Sharma Nitish, Rao Surendra Singh, Kumar Namala Durga Atchuta, Reddy Annarapu Malleswara
Dr. Reddy's Laboratories Ltd IPDO, Bachupally, Hyderabad-500090, A.P, India, and J.N.T. University, Department of Chemistry, Kukatpally, Hyderabad-500085, A.P, India.
J AOAC Int. 2013 Sep-Oct;96(5):981-6. doi: 10.5740/jaoacint.11-489.
A selective, specific, and sensitive ultra-performance LC (UPLC) method was developed for determination of eszopiclone and its degradation products. The chromatographic separation was performed with a Waters ACQUITY UPLC system and BEH C18 column using gradient elution with mobile phases A and B. Mobile phase A was 0.01 M phosphate buffer with 0.2% (w/v) 1-octane sulfonic acid sodium salt as an ion pair reagent, adjusted pH 2.2 with orthophosphoric acid-acetonitrile (85 + 15, v/v). Mobile phase B was pH 2.2 buffer-acetonitrile (20 + 80, v/v). UV detection was performed at 303 nm. Eszopiclone and its impurities were chromatographed with a total run time of 13 min. A calibration study showed that the response for each of the impurities A, B, C, and D was linear between concentrations of 0.02 and 7.2 microg/mL (r2 > or = 0.999). The method was validated over this range for precision, intermediate precision, accuracy, linearity, and specificity. For the precision study, RSD of each impurity was <5% (n = 6). The method was found to be precise, accurate, linear, and specific. The proposed method was successfully used for determination of eszopiclone impurities in pharmaceutical preparations.

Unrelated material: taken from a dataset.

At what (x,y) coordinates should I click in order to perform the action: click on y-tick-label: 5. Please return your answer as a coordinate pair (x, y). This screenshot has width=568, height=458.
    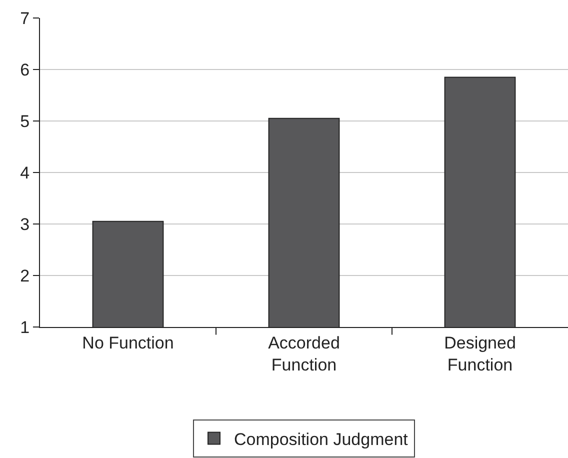
    Looking at the image, I should click on (25, 122).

建立了一种选择性、特异性和灵敏的超高效液相色谱(UPLC)法用于测定艾司佐匹克隆及其降解产物。采用沃特世ACQUITY UPLC系统和BEH C18色谱柱进行色谱分离,使用流动相A和B进行梯度洗脱。流动相A为0.01 M磷酸盐缓冲液,含0.2%(w/v)1-辛烷磺酸钠盐作为离子对试剂,用正磷酸-乙腈(85 + 15,v/v)调节pH至2.2。流动相B为pH 2.2的缓冲液-乙腈(20 + 80,v/v)。在303 nm处进行紫外检测。艾司佐匹克隆及其杂质的色谱总运行时间为13分钟。校准研究表明,杂质A、B、C和D在0.02至7.2 μg/mL的浓度范围内响应呈线性(r2≥0.999)。该方法在该范围内进行了精密度、中间精密度、准确度、线性和特异性验证。对于精密度研究,各杂质的相对标准偏差(RSD)<5%(n = 6)。该方法被证明是精确、准确、线性和特异的。所提出的方法成功用于测定药物制剂中的艾司佐匹克隆杂质。